# Steam Shower - Noble ProBase & NobleSeal TS



## bedrichards (Feb 9, 2013)

Hello all. Newbie to the forum, but I wanted to get some input on a steam shower that I'm building for my home. I've done my research and I've decided on using NobleSeal TS for the walls and ceiling, but I'd really prefer to use a ready-to-tile shower base. Does anyone have any experience with Noble's ProBase in a steam shower, specifically? Are there any reasons to avoid a pre-made shower base in a steam shower?


----------



## bedrichards (Feb 9, 2013)

One more thing...my shower is slightly wider than the pre-made 32" widths that the ProBase is fabricated at. Since we're pushing for a 42"x60" shower, I'm considering grabbing the 32"x60" ProBase, centering it in the shower, and installing a 5" mortar bed (sloped) on either side. Then I'd bring my NobleSeal TS down from the wall, over the exposed mortar bed, and then seal it to the ProBase.

Anyone see any concerns with this direction?


----------



## Sabagley (Dec 31, 2012)

bedrichards said:


> One more thing...my shower is slightly wider than the pre-made 32" widths that the ProBase is fabricated at. Since we're pushing for a 42"x60" shower, I'm considering grabbing the 32"x60" ProBase, centering it in the shower, and installing a 5" mortar bed (sloped) on either side. Then I'd bring my NobleSeal TS down from the wall, over the exposed mortar bed, and then seal it to the ProBase.
> 
> Anyone see any concerns with this direction?
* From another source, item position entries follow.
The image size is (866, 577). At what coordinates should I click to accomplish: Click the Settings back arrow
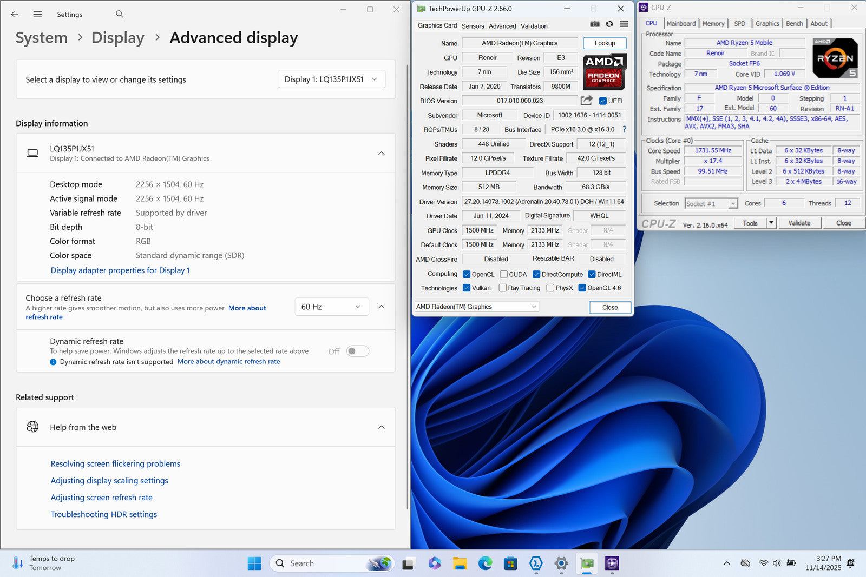click(15, 15)
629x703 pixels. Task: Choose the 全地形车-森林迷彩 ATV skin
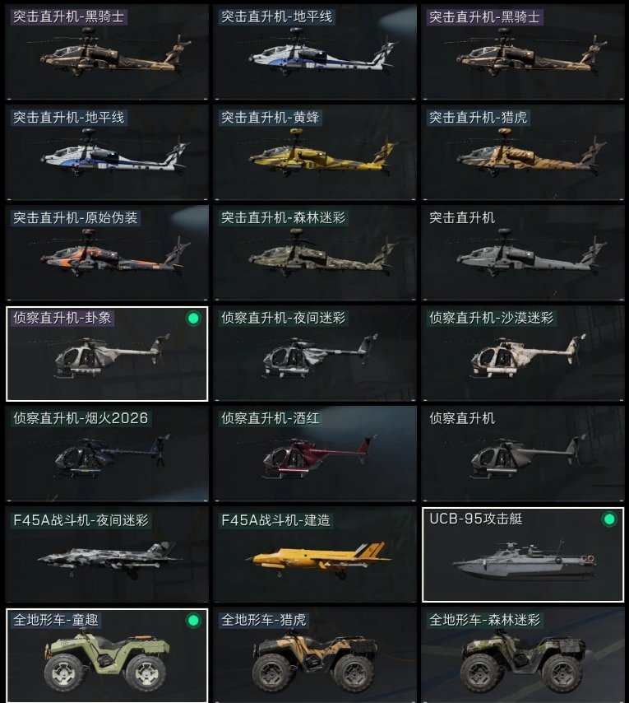pyautogui.click(x=523, y=655)
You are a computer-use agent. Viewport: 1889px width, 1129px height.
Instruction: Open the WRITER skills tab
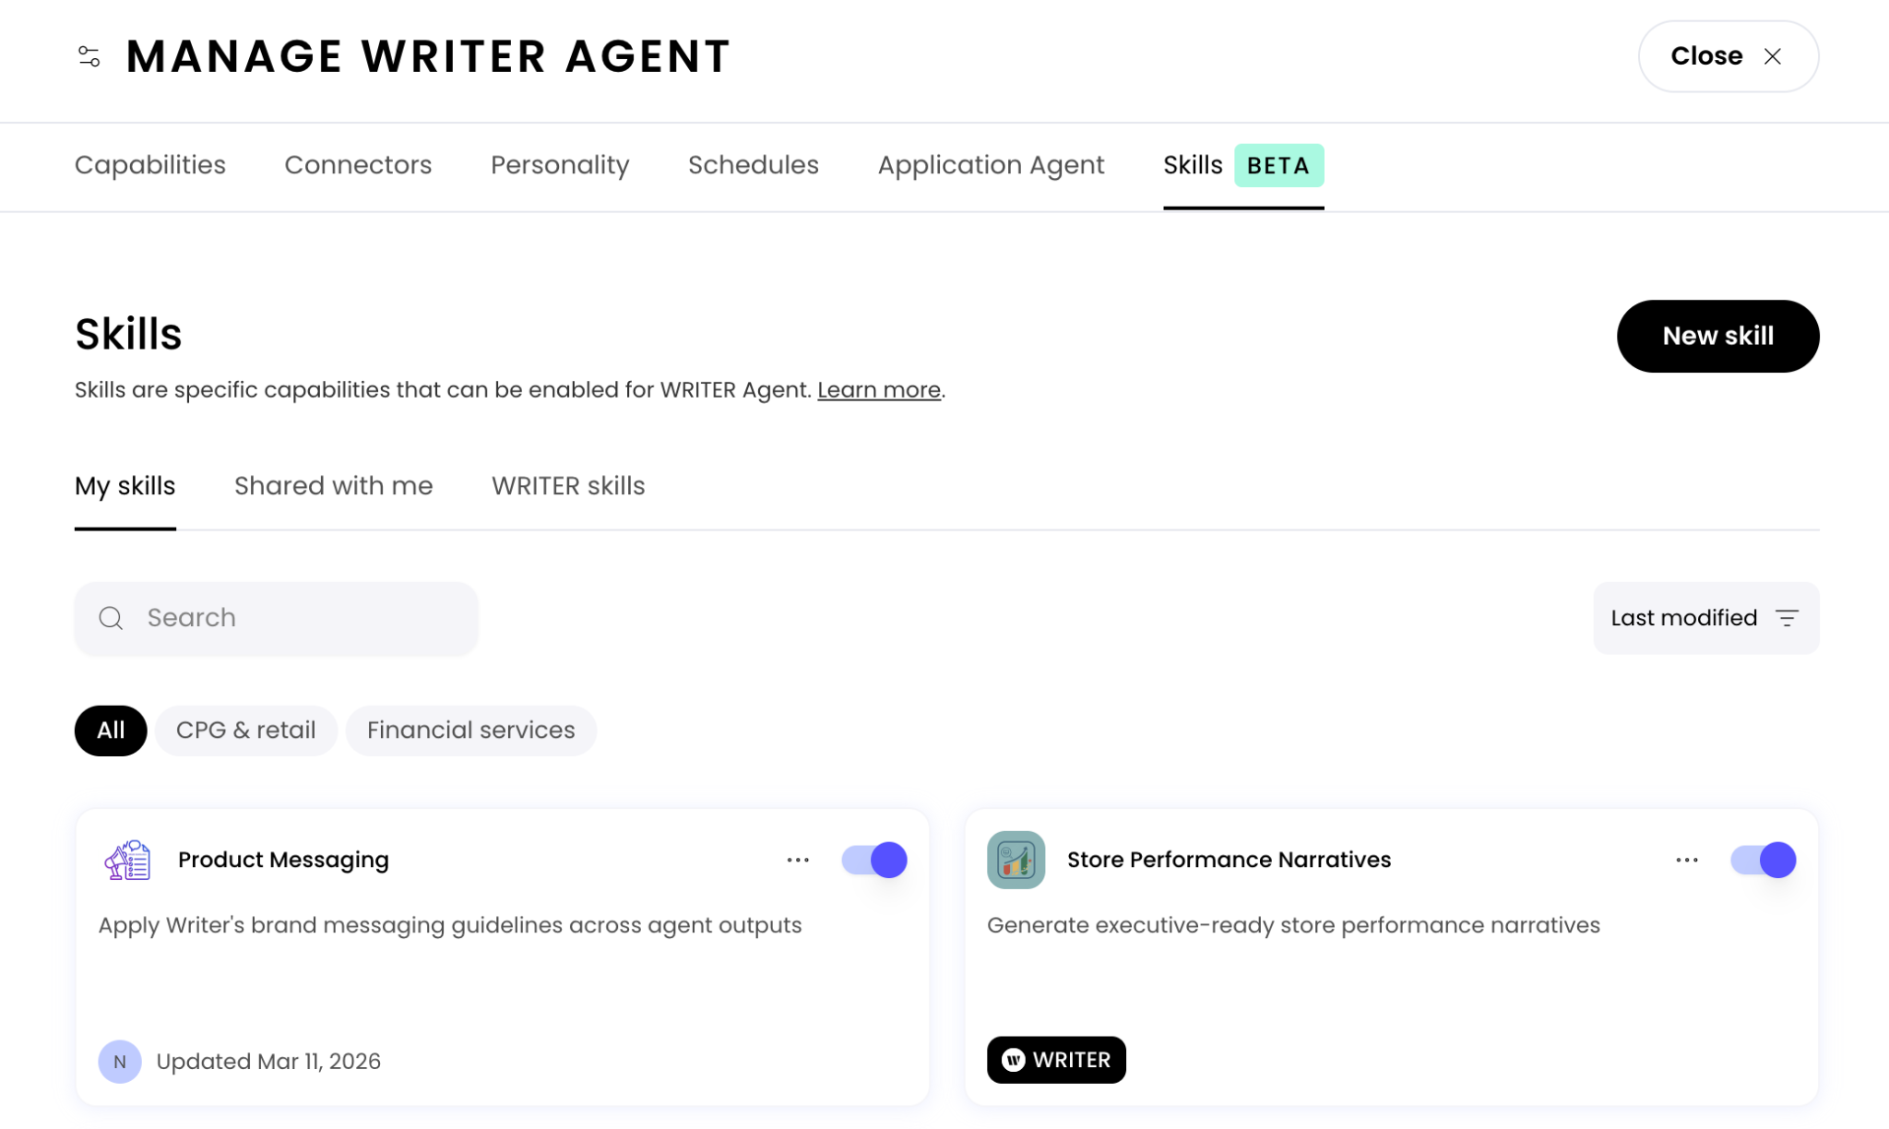pyautogui.click(x=568, y=486)
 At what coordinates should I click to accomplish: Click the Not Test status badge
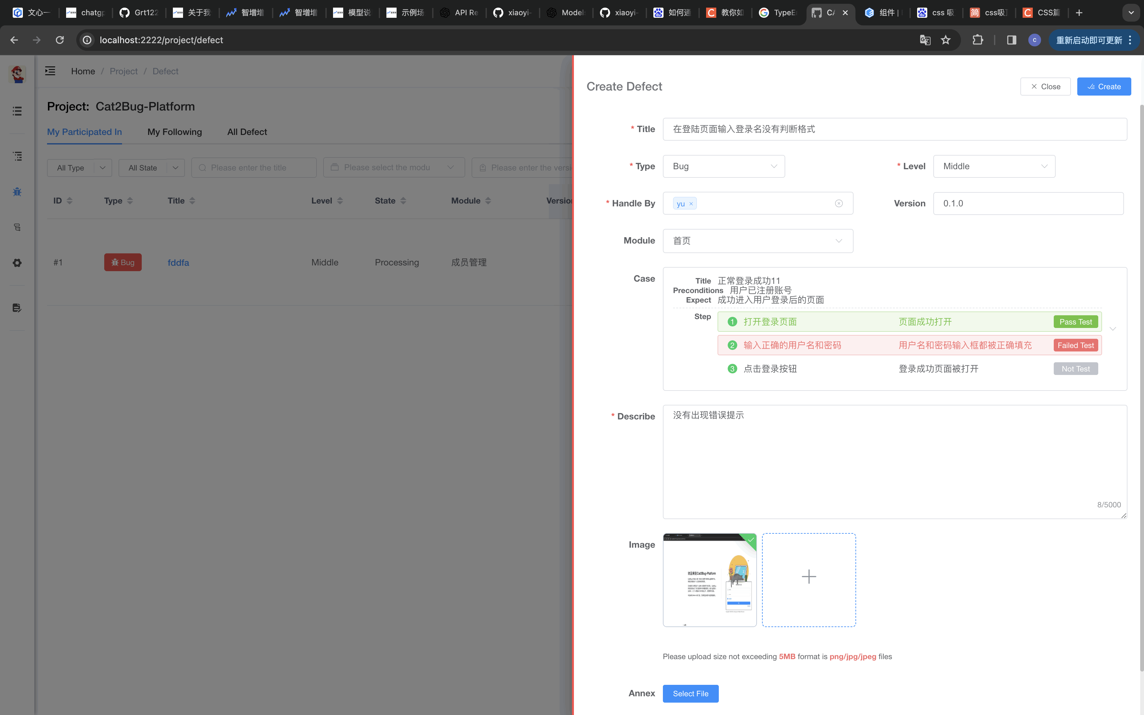click(x=1075, y=369)
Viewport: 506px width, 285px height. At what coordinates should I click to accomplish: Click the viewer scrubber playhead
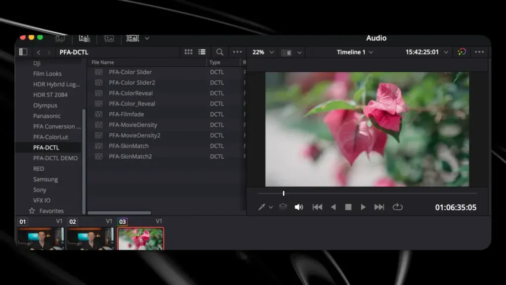[x=284, y=193]
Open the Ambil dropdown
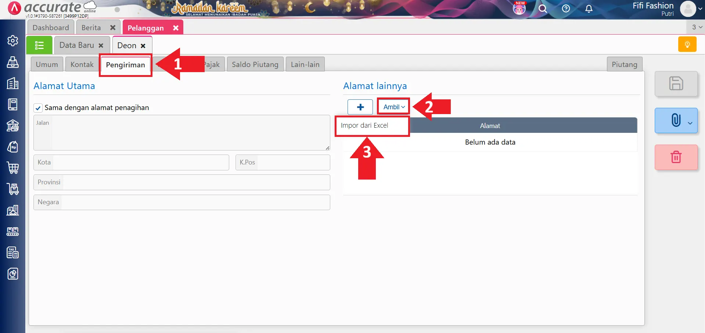705x333 pixels. coord(393,107)
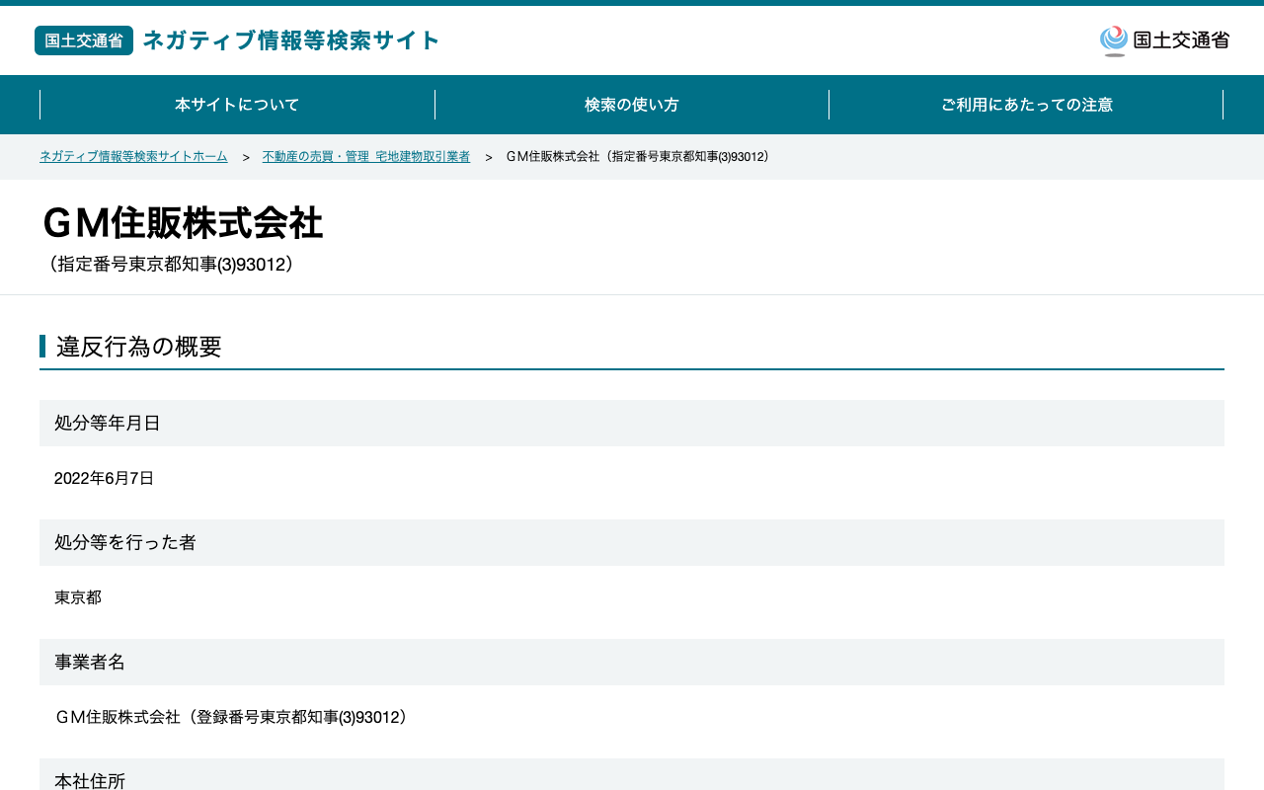1264x790 pixels.
Task: Open the 本サイトについて menu item
Action: pyautogui.click(x=237, y=105)
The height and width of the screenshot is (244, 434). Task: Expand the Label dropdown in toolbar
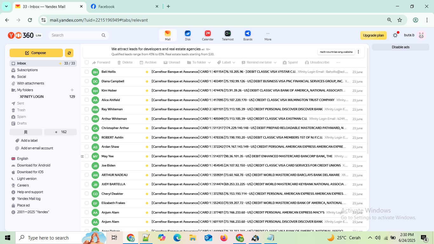[227, 63]
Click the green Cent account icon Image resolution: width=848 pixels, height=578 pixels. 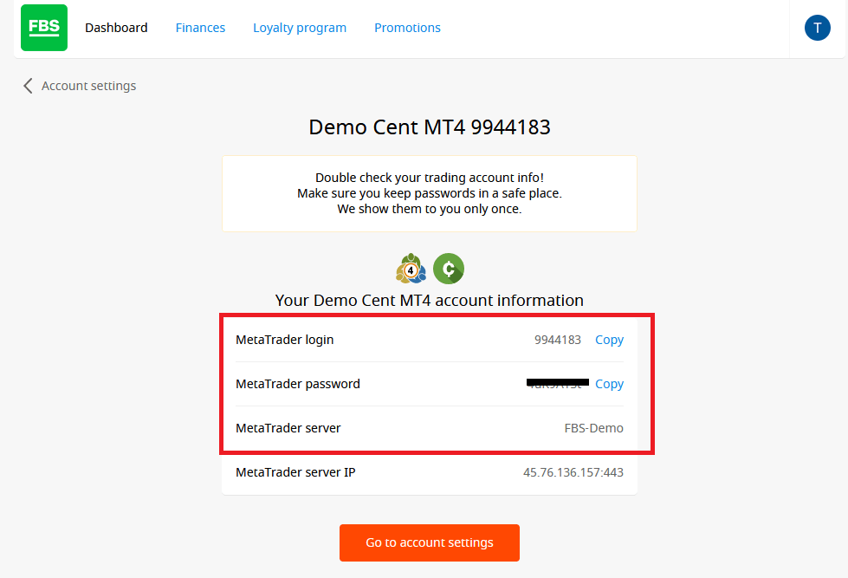[x=449, y=270]
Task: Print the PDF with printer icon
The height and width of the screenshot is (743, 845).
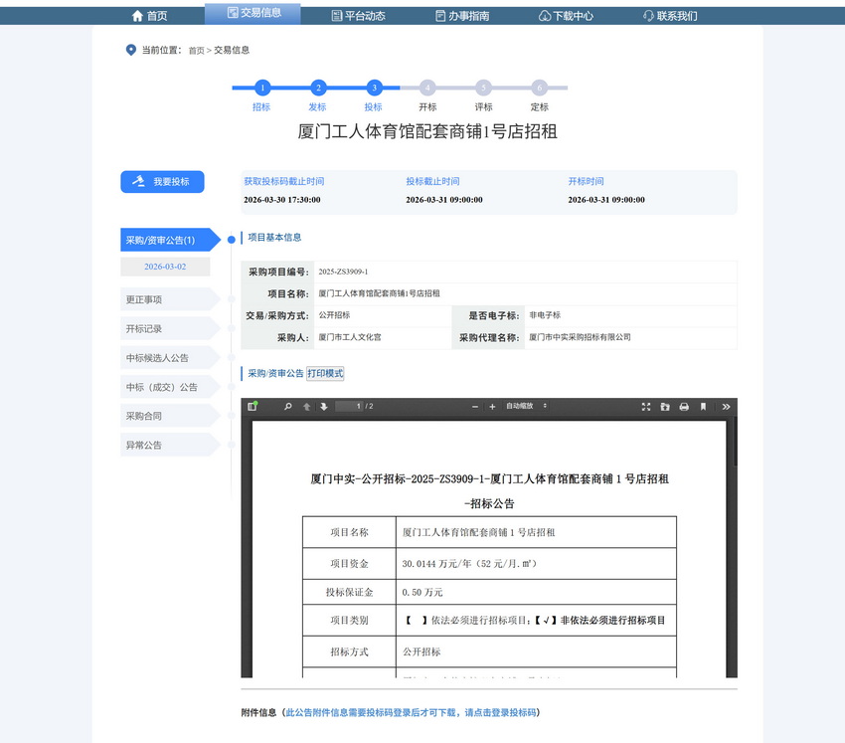Action: click(684, 406)
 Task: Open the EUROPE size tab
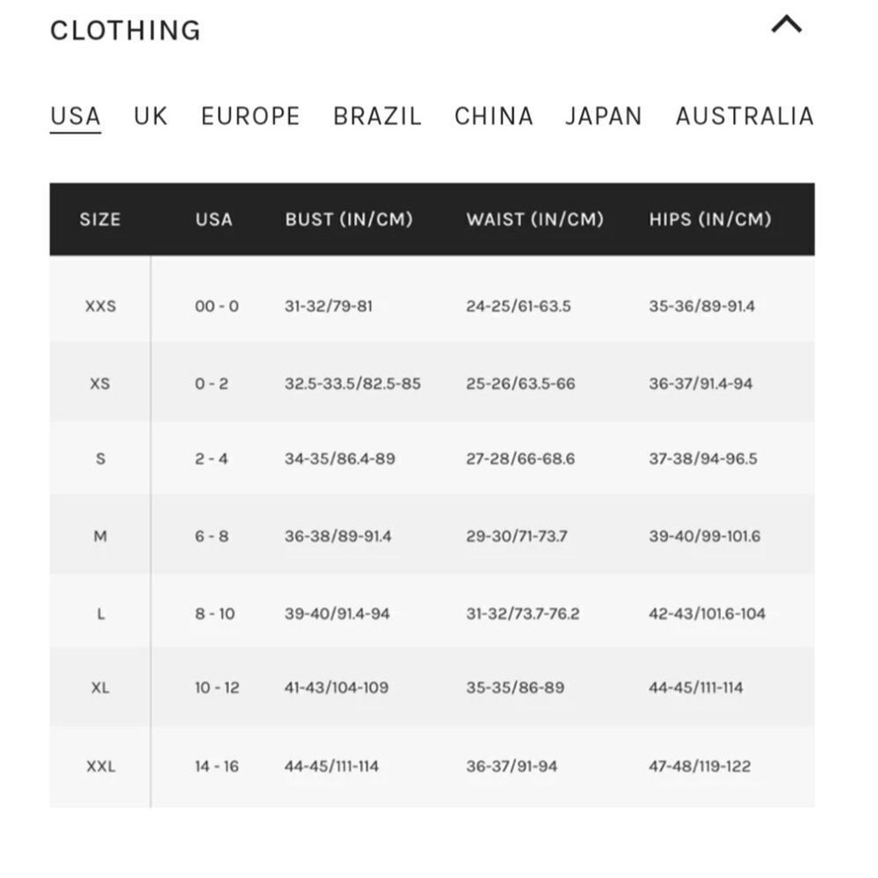[250, 117]
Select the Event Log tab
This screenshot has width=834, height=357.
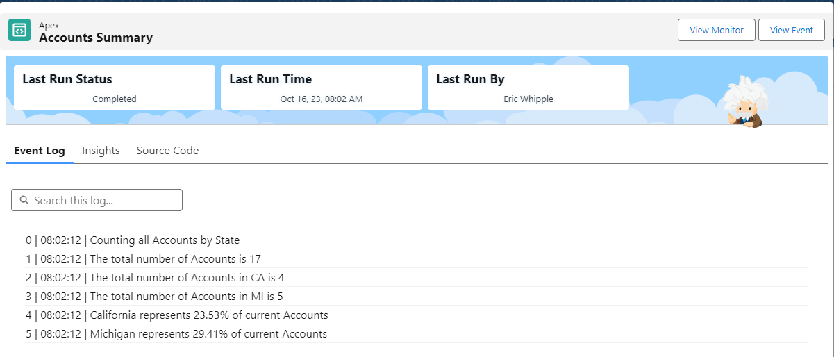[40, 151]

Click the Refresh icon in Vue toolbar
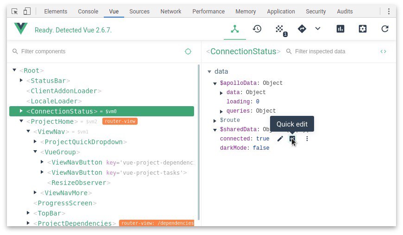coord(385,29)
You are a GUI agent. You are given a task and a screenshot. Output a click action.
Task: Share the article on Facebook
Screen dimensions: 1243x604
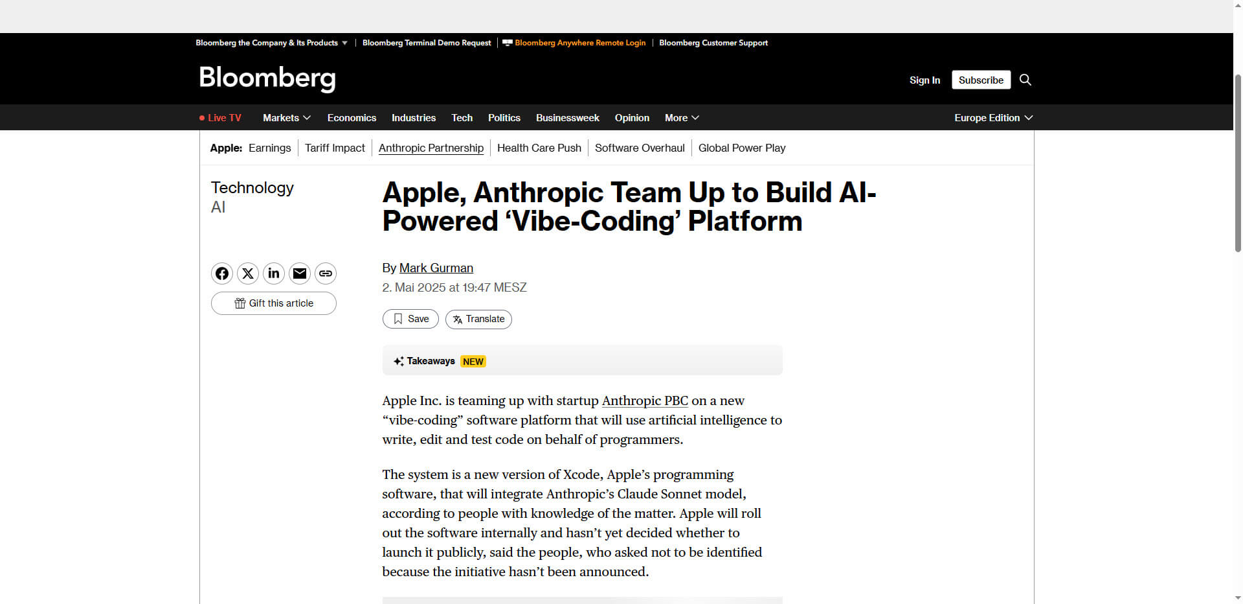pos(221,273)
Nope. It'll give you somewhere to put the shampoo.


----------



## astor (Dec 19, 2008)

bedrichards said:


> Hello all. Newbie to the forum, but I wanted to get some input on a steam shower that I'm building for my home. I've done my research and I've decided on using NobleSeal TS for the walls and ceiling, but I'd really prefer to use a ready-to-tile shower base. Does anyone have any experience with Noble's ProBase in a steam shower, specifically? *Are there any reasons to avoid a pre-made shower base in a steam shower?*


Main and only reason could be the higher cost, but at the other hand you gonna spend time to modify,look into building pre sloped shower pan (is pretty easy). I am not sure if it will fit, but I prefer Schulter Integrated Drain with no weep holes for a steam shower.
Making deck mud is not complicated, just look at the "sticky section" "MUD-what is it?" tread.


----------